» **Consigne donnée 1**: Remplacez « régimes totalitaires » par « gouvernements autoritaires » dans le passage de l'extrait sur les Témoins de Jéhovah qui commence par « L’arrêt de la » et se termine par « est en danger. », puis donnez ce passage ainsi modifié.

Appliquer la définition générale sur « l’activité extrémiste », telle qu’elle résulte de la loi de 2006 aux Témoins de Jéhovah revient à vouloir faire entrer un pied de pointure 44 dans une chaussure du 39 ! La Cour Suprême de Russie réussira cet exploit dans un exercice de haute voltige juridique qui ne peux susciter que l’admiration des gens du cirque.
Les voies de recours
L’Eglise des Témoins de Jéhovah se doit de faire appel de cet arrêt en saisissant le Présidium de la Cour Suprême de la Fédération de Russie qui devra se prononcer dans le mois.
En cas d’échec, il conviendra de porter l’affaire devant la Cour européenne des droits de l’Homme qui a déjà censuré et condamné l’Etat russe dans des affaires semblables. La victoire est assurée devant cette juridiction européenne. Malheureusement, ce dénouement impliquera un procès sur plusieurs années.
Une piètre image de la Russie
Soljenitsyne disait que voir les Témoins de Jéhovah aux portes est le signe d’un pays démocratique.
Dans la passé, Hitler, Staline, Laval (France), Franco… ont édicté de telles interdictions à l’encontre de l’Eglise des Témoins de Jéhovah. Ces références, cette filiation ne sont guère flatteuses pour le régime russe.
Dans l’immédiat, reste…la clandestinité
L’Histoire enseigne que face aux interdictions, condamnations et persécutions, les Chrétiens Témoins de Jéhovah n’ont jamais cessé leur mission d’évangélisation. Un Témoin peut accomplir cette dernière sans qu’il ait besoin d’une structure juridique, d’un siège social, d’un compte bancaire, d’un bâtiment de culte, de l’approbation d’autorités politiques…
Les Témoins de Jéhovah, notamment Russes, possèdent une très longue expérience de l’action dans la clandestinité. Leur attitude a toujours été magnifique sous la dictature communiste.
L’arrêt de la Cour Suprême ne résout nullement « le problème » de l’Eglise Orthodoxe russe. Bien au contraire, les Témoins de Jéhovah ressortent toujours plus forts, plus nombreux de leurs épreuves. Ils ont triomphé de l’horreur nazie, de la terreur soviétique et de bien d’autres régimes totalitaires.
Que le peuple russe soit attentif et soucieux de sa liberté. Cette dernière ne peut souffrir d’aucune exception, d’aucune réduction, d’aucune discrimination.
Au-delà des Témoins de Jéhovah, c’est LA LIBERTE de tout un peuple qui est en danger.

» **Enregistrements fournis**:
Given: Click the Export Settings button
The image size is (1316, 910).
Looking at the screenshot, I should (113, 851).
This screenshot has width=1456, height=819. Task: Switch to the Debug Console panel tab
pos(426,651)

...

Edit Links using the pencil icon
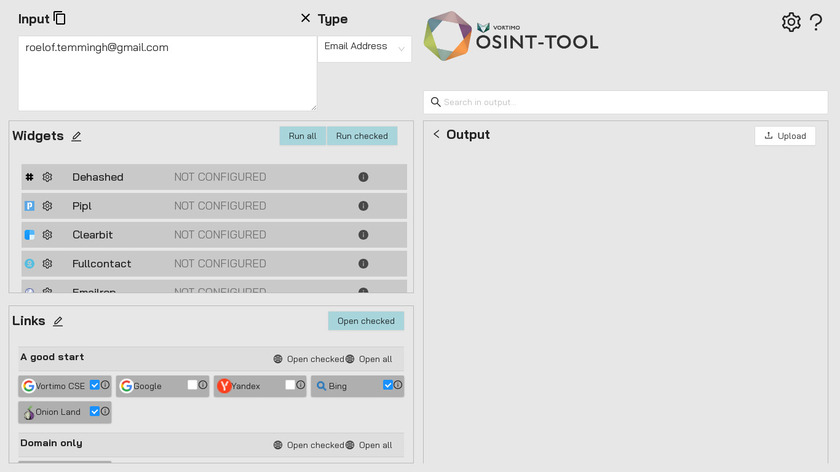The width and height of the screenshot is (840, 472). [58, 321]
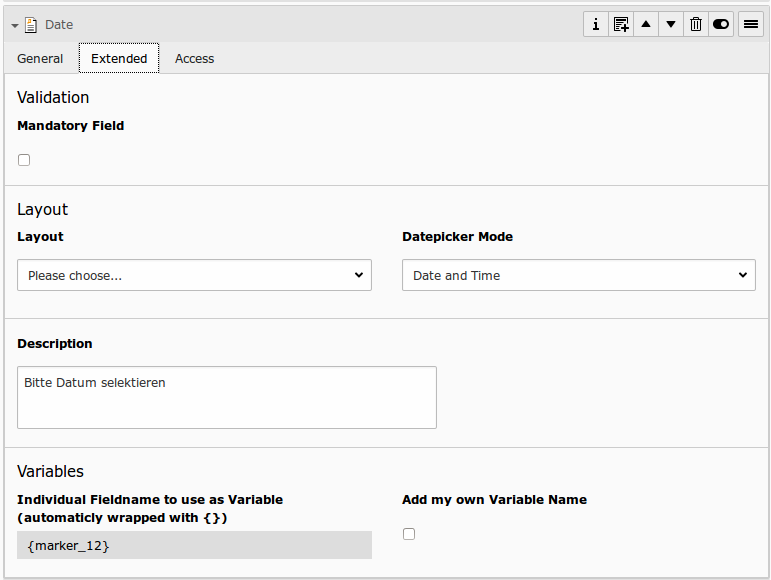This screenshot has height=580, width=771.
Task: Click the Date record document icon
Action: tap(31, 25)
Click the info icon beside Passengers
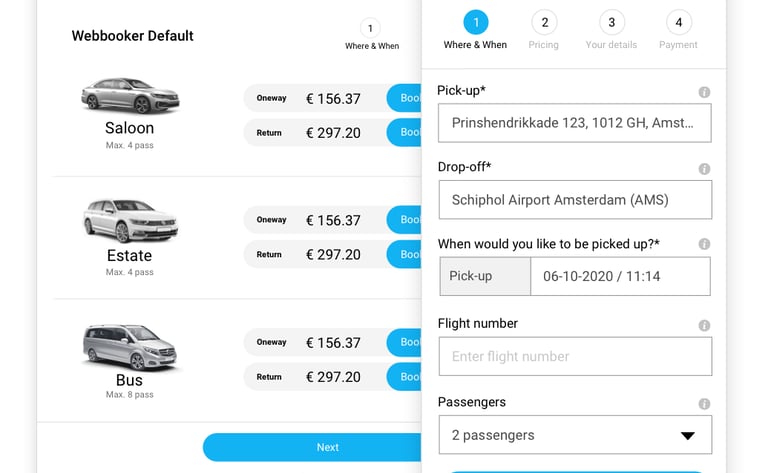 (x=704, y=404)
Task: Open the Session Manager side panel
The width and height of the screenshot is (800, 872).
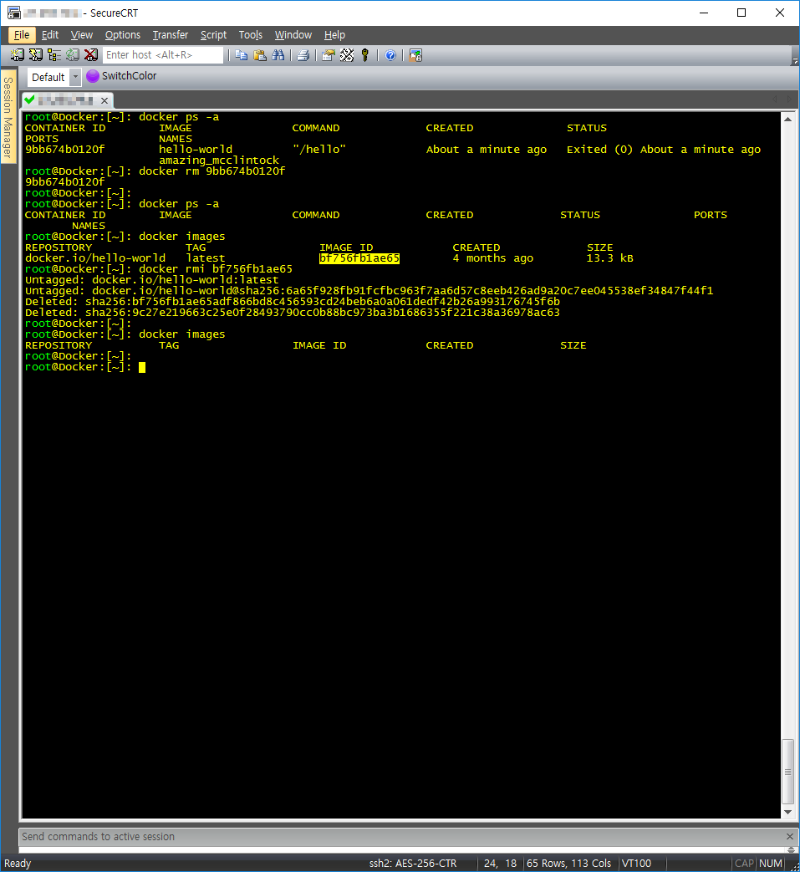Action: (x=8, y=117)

» **Consigne donnée 2**: Mettez sous forme de tableau Markdown, avec les colonnes « Numéro » et « Ligne d'enregistrement », les lignes des enregistrements qui vont de celle contenant « Click the info icon beside Passengers » jusqu'à celle contenant « Action: (x=8, y=117) », bornes comprises. Omettez les lignes vides et laissez les images hors du tableau.

» **Réponse rédigée 1**:
L’arrêt de la Cour Suprême ne résout nullement « le problème » de l’Eglise Orthodoxe russe. Bien au contraire, les Témoins de Jéhovah ressortent toujours plus forts, plus nombreux de leurs épreuves. Ils ont triomphé de l’horreur nazie, de la terreur soviétique et de bien d’autres gouvernements autoritaires.
Que le peuple russe soit attentif et soucieux de sa liberté. Cette dernière ne peut souffrir d’aucune exception, d’aucune réduction, d’aucune discrimination.
Au-delà des Témoins de Jéhovah, c’est LA LIBERTE de tout un peuple qui est en danger.

» **Réponse rédigée 2**:
| Numéro | Ligne d'enregistrement |
|---|---|
| 1 | Click the info icon beside Passengers |
| 2 |  (x=704, y=404) |
| 3 | Task: Open the Session Manager side panel |
| 4 | The width and height of the screenshot is (800, 872). |
| 5 | Action: (x=8, y=117) |